### TASK INSTRUCTIONS
At the line that contains "The width and height of the screenshot is (648, 406).", begin setting down every line word for word, and stop after the last line of the listing.

### GIVEN RECORDS
•••••

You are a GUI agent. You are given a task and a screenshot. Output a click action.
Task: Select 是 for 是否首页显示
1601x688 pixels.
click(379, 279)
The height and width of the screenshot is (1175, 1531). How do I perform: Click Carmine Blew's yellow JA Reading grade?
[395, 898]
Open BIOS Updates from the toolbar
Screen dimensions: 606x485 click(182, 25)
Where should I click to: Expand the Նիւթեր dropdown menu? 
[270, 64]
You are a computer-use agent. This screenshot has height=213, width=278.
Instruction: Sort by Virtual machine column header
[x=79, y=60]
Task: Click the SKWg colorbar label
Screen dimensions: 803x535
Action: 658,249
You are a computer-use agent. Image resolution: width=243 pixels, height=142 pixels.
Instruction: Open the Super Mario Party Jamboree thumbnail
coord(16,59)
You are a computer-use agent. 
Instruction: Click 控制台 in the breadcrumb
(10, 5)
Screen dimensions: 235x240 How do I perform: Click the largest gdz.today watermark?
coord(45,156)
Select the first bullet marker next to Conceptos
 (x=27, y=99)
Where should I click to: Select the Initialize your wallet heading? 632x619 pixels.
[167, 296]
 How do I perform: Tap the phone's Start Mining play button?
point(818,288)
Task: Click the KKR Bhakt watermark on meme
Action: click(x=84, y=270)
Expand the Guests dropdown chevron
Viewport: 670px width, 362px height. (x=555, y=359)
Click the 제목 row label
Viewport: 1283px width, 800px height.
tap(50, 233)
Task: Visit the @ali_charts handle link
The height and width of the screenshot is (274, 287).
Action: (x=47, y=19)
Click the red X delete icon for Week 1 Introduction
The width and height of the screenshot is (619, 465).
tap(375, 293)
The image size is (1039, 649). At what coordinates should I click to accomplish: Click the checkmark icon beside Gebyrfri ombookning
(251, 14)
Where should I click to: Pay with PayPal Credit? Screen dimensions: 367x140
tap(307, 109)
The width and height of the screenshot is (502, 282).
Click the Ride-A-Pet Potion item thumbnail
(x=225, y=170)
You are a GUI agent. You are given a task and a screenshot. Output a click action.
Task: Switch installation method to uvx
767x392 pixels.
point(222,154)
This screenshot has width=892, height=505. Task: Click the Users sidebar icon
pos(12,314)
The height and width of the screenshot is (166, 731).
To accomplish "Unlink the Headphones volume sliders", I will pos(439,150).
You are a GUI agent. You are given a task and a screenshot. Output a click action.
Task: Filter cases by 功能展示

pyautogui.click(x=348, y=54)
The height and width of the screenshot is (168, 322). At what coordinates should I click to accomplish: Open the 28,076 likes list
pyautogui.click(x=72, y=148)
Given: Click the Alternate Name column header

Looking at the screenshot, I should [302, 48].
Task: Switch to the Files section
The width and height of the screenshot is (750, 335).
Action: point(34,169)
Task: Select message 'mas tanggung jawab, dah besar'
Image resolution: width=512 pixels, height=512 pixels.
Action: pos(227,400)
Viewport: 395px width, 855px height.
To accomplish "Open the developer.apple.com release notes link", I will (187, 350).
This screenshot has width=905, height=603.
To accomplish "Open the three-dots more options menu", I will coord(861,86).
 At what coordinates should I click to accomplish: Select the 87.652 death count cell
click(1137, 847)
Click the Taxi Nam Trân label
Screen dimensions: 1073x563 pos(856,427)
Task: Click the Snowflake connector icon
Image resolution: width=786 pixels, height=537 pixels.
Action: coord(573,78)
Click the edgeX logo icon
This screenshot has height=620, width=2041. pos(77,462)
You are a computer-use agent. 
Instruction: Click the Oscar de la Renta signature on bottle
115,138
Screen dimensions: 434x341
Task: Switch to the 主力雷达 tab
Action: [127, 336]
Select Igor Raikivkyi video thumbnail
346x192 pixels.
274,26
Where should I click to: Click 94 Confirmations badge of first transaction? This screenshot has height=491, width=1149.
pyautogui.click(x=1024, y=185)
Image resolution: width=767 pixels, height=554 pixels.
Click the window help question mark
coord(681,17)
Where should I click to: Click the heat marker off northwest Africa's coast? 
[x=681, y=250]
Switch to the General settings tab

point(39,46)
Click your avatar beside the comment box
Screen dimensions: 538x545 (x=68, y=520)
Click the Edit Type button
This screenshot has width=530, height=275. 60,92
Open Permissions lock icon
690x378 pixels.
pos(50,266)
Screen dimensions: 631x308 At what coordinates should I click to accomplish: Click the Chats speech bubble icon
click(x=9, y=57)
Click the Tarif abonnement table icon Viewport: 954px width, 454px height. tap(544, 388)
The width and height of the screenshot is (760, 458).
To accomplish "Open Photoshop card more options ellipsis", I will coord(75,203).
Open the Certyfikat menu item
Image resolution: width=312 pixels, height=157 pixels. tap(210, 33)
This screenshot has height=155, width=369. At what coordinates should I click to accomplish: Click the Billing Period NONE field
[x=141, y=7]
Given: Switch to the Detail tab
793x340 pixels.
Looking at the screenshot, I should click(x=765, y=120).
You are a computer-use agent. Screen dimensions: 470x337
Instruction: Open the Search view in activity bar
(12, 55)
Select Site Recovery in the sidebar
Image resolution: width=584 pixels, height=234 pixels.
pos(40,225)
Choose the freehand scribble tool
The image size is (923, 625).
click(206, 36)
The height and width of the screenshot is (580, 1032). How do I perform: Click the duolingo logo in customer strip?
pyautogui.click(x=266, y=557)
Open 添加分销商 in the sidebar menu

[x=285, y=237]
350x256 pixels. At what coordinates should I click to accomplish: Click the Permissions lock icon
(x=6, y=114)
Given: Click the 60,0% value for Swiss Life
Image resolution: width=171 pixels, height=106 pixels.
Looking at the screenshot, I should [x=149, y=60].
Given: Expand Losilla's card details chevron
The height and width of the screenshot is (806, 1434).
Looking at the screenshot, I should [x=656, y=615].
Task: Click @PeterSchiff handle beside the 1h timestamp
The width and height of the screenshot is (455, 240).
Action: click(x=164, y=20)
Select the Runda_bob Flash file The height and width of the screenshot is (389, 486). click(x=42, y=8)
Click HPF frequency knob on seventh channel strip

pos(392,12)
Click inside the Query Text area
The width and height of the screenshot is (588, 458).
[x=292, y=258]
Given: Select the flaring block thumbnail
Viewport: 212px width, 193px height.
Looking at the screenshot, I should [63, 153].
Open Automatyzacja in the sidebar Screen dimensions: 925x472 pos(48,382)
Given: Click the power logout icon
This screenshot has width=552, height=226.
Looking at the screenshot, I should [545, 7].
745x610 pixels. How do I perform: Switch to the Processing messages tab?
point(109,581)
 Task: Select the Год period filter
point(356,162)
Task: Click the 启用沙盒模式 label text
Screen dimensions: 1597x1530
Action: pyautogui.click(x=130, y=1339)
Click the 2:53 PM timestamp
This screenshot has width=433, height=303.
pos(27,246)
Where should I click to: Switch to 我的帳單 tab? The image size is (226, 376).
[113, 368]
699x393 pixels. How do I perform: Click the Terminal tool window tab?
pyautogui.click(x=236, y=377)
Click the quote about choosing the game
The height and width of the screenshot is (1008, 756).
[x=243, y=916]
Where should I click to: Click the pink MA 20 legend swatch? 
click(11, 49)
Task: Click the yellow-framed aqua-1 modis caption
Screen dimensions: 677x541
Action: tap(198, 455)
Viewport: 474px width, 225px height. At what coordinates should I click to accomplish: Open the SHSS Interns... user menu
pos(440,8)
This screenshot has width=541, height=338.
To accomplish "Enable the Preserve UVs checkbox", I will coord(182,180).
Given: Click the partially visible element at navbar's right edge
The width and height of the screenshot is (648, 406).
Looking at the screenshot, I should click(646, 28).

•••••

### TASK ANSWER
The width and height of the screenshot is (648, 406).
Looking at the screenshot, I should click(646, 28).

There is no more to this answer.